Il mercato, quando è posto di fronte a una società inadeguata e decrepita, la espelle e la sostituisce con altre meglio organizzate. La Rap, la società che dovrebbe rimuovere i rifiuti a Palermo, nata dalle ceneri dell’Amia, la società che non ha mai davvero assicurato l’igiene della città, andrebbe chiusa e posta in liquidazione. Dove sta scritto che questo servizio deve essere a gestione pubblica diretta? La città vuole che sia assicurato il servizio pubblico non che sia necessariamente gestito dal pubblico.
Se dunque nella scuola, nella sanità, nella forestazione, nei trasporti si possono erogare servizi pubblici senza essere gestiti dal pubblico, perché mai Palermo deve incaponirsi a voler raddrizzare qualcosa che oramai è rotto ed è inguaribile? Tutto il servizio rimozione e smaltimento dei rifiuti potrebbe essere dato in convenzione. I contratti stipulati con diversi soggetti, anche per stimolare una positiva concorrenza e i dipendenti Rap, come avviene per molti servizi, potrebbero essere assorbiti dalle società assegnatarie.

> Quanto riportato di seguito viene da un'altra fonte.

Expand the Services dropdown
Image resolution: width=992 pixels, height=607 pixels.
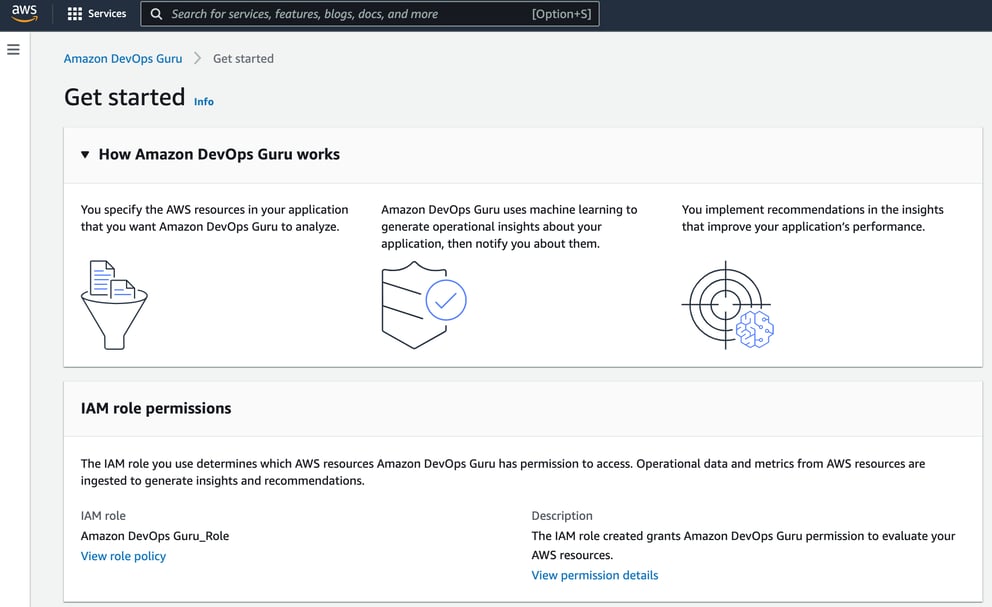[97, 13]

Tutti gli altri rimedi sono soltanto palliativi. Alcuni Comuni che si sono ritirati dagli Ato (sigla che sta per Ambiti territoriali ottimali, in pratica società tra Comuni, altra terribile invenzione della politica per moltiplicare consigli d’amministrazione e stipendi e affossare il servizio) adesso hanno le cittadine pulite a un costo due volte inferiore. Palermo e gli altri Comuni devono provarci. I sindaci e la presidenza della Regione devono affrontare con coraggio e senza paraocchi un problema che sta sfregiando in modo irrimediabile il capoluogo dell’Isola.